オールドローズは、珍しい私の髪色を暗喩して使われる事もある色。つまり、私への贈り物だろうか? キョロキョロと周りを見渡すが、高笑いをして前方を歩いていくヘレンしか人の気配は感じられない。
「こんな出来事、今まで無かったのに……」
私が初めてアーモンドを食べたのはクロノス様に出会ってからで、好物だと知っているのも彼だけだ。
「クロノス様……?」
勿論返事は無い。しかし……やはりクロノス様は、私を何処かから見ているのだ。
ふっと心の中に湧いた希望の光。しかし、あまりにも長い輪廻に疲れ果てた私は、あえてその光を無視した。
「誰かの忘れ物かしら? とりあえずここに置いておきましょう」
独り言のように呟いて、側にあった棚にアーモンドの袋を置く。
期待してはならない。
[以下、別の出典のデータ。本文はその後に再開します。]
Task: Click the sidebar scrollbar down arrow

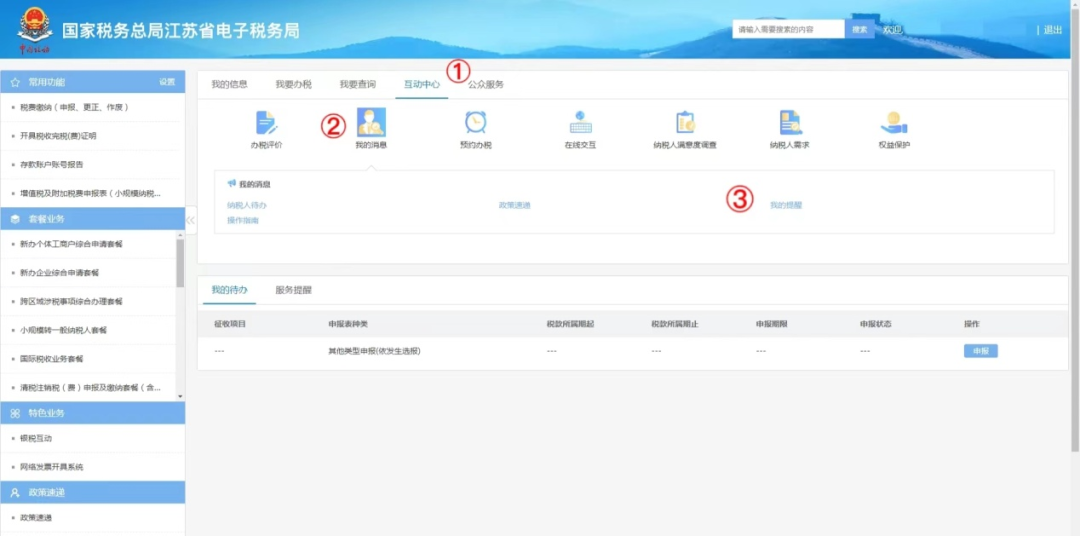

クロノス様は、あんなに時間があったにも関わらず今まで接触してこなかったのだ。こうやってメッセージを残す事ができるのであれば……今までにも当然できたはず。またクロノス様にお会いできると、愛されているのだと、期待してしまえば……辛いのは私自身。そう己を律し、立ち去った。きっと、偶然の出来事だ。クロノス様は関係ない。
……ェ、ニー?
何処かからクロノス様の声が聞こえた気がした。きっと気のせいだ、懐かしさからの幻聴だ……そう思わずには自分を保っていられなかった。
そういえば最近はクロノス様の夢もめっきり見なくなったな……。そう思いながら、窓から冬の曇った空を見上げた。